PhD candidate Fiona Elam (part of the collaboration DIFFER-FUJIFILM-TU/e) won one of two presentation prizes at the July Gordon Research Seminar on Plasma Processing Science. Her talk covered a fast and efficient way to create high quality encapsulation films for flexible solar cells using a plasma environment. The presentation was awarded an invitation to present at the Plasma Processing Science Gordon Research Conference and to write a letter to Journal of Physics D.
Flexible layers of glass
To protect flexible solar cells against the elements, they have to be encapsulated by a moisture barrier. The attractiveness of these flexible solar cells is the possibility to produce them at low cost in a roll-to-roll technique at a speed of many hundreds of meters per hour . As of yet there is no large scale, low cost technique to create the necessary protective layers at similar speeds.
Developing new ways to produce functional foils
Together with FUJIFILM and TU/e, DIFFER is exploring new techniques to produce functional foils, rapidly produced thin materials with properties that can be tailored to applications from gas separation to moisture barriers.

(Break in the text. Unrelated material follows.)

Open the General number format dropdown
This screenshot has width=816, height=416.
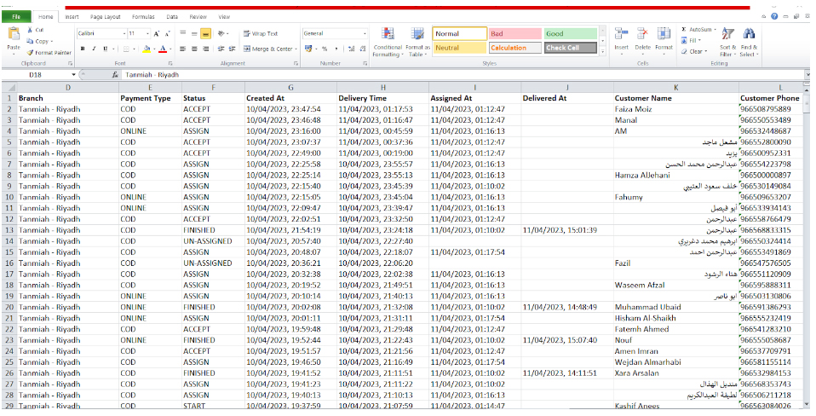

In her research project, Fiona Elam (FUJIFILM-TU/e) is looking at functional foils to protect flexible solar cells from oxygen and water. Using a plasma environment (charged gas), the chemist can cover a substrate with a nanometers-thin, flexible layer of glass. Depositing the glass layer on the right buffer layer, the researcher can create a thinner moisture barrier that is as effective as alternative techniques, but can be produced over two times faster, at 120 meters per hour. The research is now looking at the precise mechanisms at play to further optimise the plasma-deposition process.

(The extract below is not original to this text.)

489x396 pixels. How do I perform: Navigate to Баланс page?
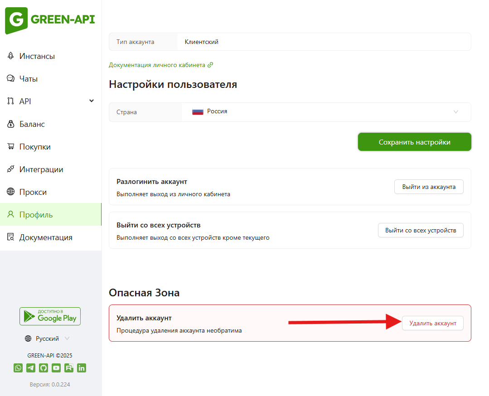pos(32,124)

Fiona Elam studied Chemistry at the University of Edinburgh and obtained her Master's degree in June 2011. From August 2011 - April 2014 she worked for speciality chemicals company Croda International, as a Graduate Trainee enrolled in the company Graduate Training Scheme. As of June 2014 she embarked upon a PhD at FUJIFILM Europe B.V., TU/e and DIFFER's research group on Atmospheric Plasma Processing of Functional Foils, on the topic of gas permeation mechanisms in silica layers synthesised by high current dielectric barrier discharges, under the framework of the 'RAPID' Marie Curie Initial Training Network.